The FDA has granted fast track designation to rinatabart sesutecan (Rina-S; PRO1184) as a therapy for those with folate receptor alpha (FRα)–expressing, high-grade, endometrioid or serous platinum-resistant ovarian cancer, according to a press release from ProfoundBio.1
“Our receipt of fast track designation from the FDA underscores our belief in the tremendous promise of [rinatabart sesutecan] as a potential best-in-class FRα antibody-drug conjugate [ADC] to address the significant need for improved treatment options for advanced ovarian cancer,” Naomi Hunder, chief medical officer of ProfoundBio, said in the press release.1 “FRα is a highly prevalent antigen in ovarian cancer and [rinatabart sesutecan] has shown encouraging antitumor activity and tolerability in our phase 1 dose escalation study in [patients with] ovarian and endometrial cancer across the full spectrum of FRα expression. We look forward to working closely with the FDA as we progress further clinical development and registrational studies for [rinatabart sesutecan].”
The safety and antitumor activity of rinatabart sesutecan is currently under investigation as part of the phase 1/2 PRO1184-001 study (NCT05579366) in those with select locally advanced and/or metastatic solid tumors, including patients with epithelial ovarian cancer, endometrial cancer, non–small cell lung cancer, breast cancer, and mesothelioma.
According to findings presented at the 2023 Society for Immunotherapy of Cancer Annual Meeting (SITC), treatment with rinatabart sesutecan elicited an objective response rate (ORR) of 67% (n = 8/12) among evaluable patients with ovarian and endometrial cancer with FRα expression of more than 1% in their tumors.2 This included 3 partial responses (PRs) in patients whose FRα expression was less than 25% per 1+ immunohistochemistry staining intensity. Responses generally appeared to deepen over time at doses ranging from 60 mg/m2 to 140 mg/m2, which included a complete response (CR) in 1 patient with ovarian cancer who received 2 doses of rinatabart sesutecan, as well as prior treatment with mirvetuximab soravtansine (Elahere).
Treatment with rinatabart sesutecan appeared to be tolerable across all doses, although the 140 mg/m2 dose level was still under assessment as a possible maximum tolerated dose at the time of the analysis. Treatment-related adverse effects (TRAEs) were typically grade 1 or 2 and considered manageable; common TRAEs included cytopenias, gastrointestinal toxicities, and fatigue. Investigators reported no instances of interstitial lung disease, pneumonitis, infusion-related reactions, or corneal toxicity.

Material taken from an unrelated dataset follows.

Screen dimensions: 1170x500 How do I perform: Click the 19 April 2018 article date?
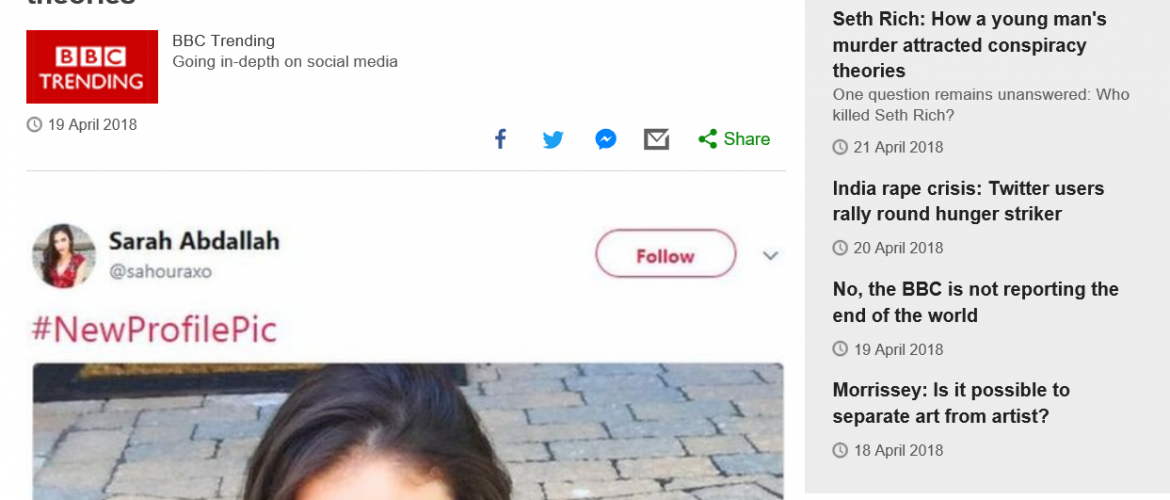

“We believe [rinatabart sesutecan’s] encouraging phase 1 activity and safety data are differentiated within the landscape of emerging targeted therapies for ovarian and endometrial cancers, as [rinatabart sesutecan] elicited robust responses at well-tolerated doses in heavily pretreated patients, including in tumors expressing low levels of FRα,” Hunder said in a press release on these data.2
In the phase 1/2 PRO1184-001 trial, patients received rinatabart sesutecan monotherapy intravenously at escalating doses in part A and will be treated at the recommended dose in part B. Investigators are currently enrolling patients across multiple sites in the United States and China for part B of the trial.

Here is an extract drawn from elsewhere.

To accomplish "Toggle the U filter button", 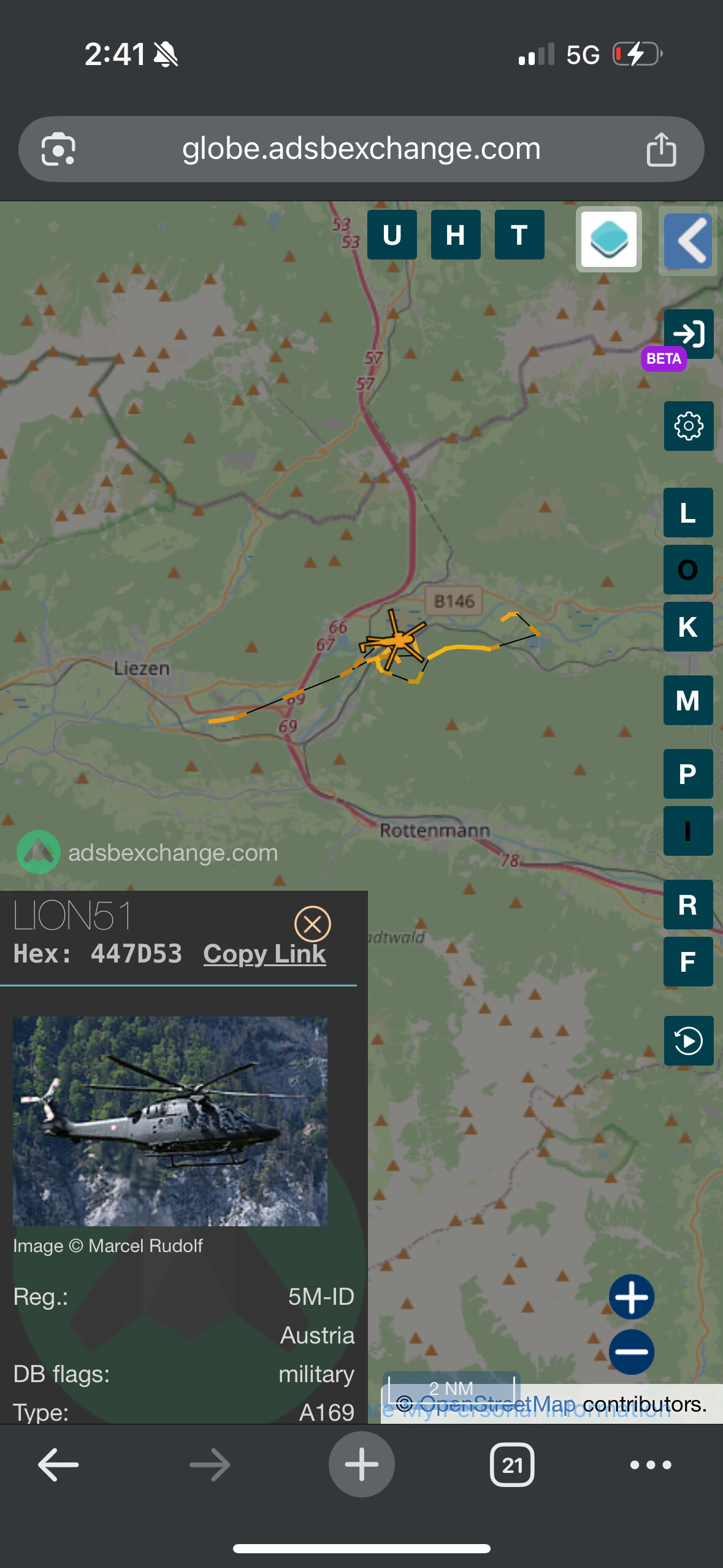I will tap(392, 234).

The trial’s primary end points include treatment-emergent AEs and dose-limiting toxicity. Secondary end points include ORR, disease control rate, progression-free survival, overall survival, and duration of response.

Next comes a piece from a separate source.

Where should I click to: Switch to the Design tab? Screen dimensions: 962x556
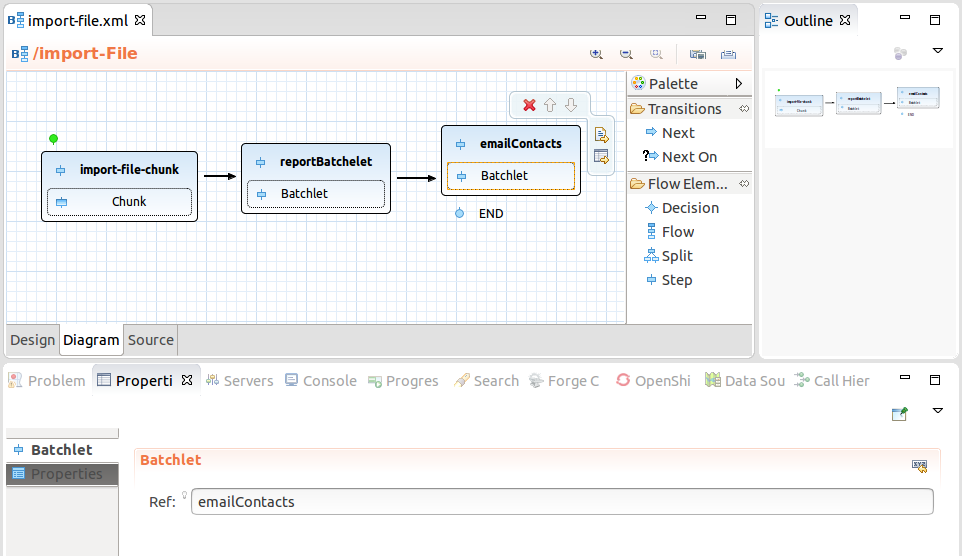(32, 340)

Patients with histologically or cytologically confirmed metastatic or unresectable solid malignancies, including those with epithelial ovarian cancer, primary peritoneal cancer, or fallopian tube cancer, are able to enroll on the trial. Additional enrollment criteria include having an ECOG performance status of 0 or 1 and measurable disease based on RECIST v1.1 criteria.